Angola - National Report - World Arbitration Reporter (WAR) - 2nd Edition
Agostinho Pereira de Miranda is the Senior Partner of the Portuguese law firm Miranda & Associados (“Miranda”).
Sofia Martins is Miranda’s Head of the Litigation & Arbitation practice.
The authors acknowledge the contribution of and express their deepest appreciation to Miranda Partners Jayr Fernandes and Nuno Antunes.
Originally from World Arbitration Reporter (WAR) - 2nd Edition
I. INTRODUCTION: ARBITRATION IN ANGOLA HISTORY AND INFRASTRUCTURE
A. History and Current Legislation on Arbitration
1. Historical evolution of law relating to arbitration
Angola was a Portuguese overseas territory for almost five hundred years. For this reason, the history and legal framework of Arbitration in these countries is coincident until 1975, when Angola became an independent State.
Arbitration in Angola was first governed by Articles 44 to 58 of the 1876 Portuguese Code of Civil Procedure, within the chapter on jurisdiction. Arbitration was subject to the review of state courts.
The 1939 and 1961 Codes of Civil Procedure both still canvassed arbitration as a dispute resolution mechanism subject to the control of state courts, unlike modern commercial arbitration. As a consequence, arbitration practice was almost inexistent in the territory.
Articles 1508 to 1524 of 1961 Code of Civil Procedure remained in force until 2003, when they were replaced by Law 16/03, of 25 July 2003, the Voluntary Arbitration Law (VAL), presently in force. As happens with a significant number of legislative acts enacted after Angola’s independency, said law is largely inspired in the Portuguese legal regime, i.e., the former Portuguese Voluntary Arbitration Law.
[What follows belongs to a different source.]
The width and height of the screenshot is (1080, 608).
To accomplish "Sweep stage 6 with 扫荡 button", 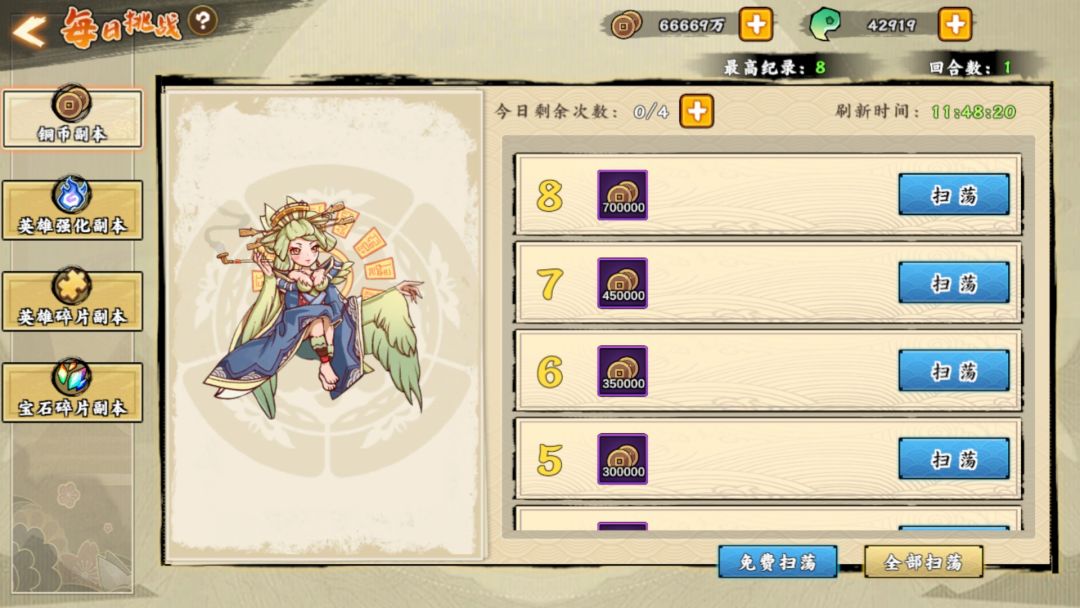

Despite this new regime, arbitration in Angola is still not yet in line with the best international arbitration practice. Angola is not a party to the Washington Convention of 1965 on the Settlement of Investment Disputes between States and Nationals of other States (the “Washington Convention”). In regards to the New York Convention of 1958 on the Recognition and Enforcement of Foreign Arbitral Awards (the “New York Convention”), the Angolan National Assembly approved the accession of the country by means of resolution No. 38/2016. The resolution was approved on 16 June 2016 and published in the official gazette on 12 August 2016.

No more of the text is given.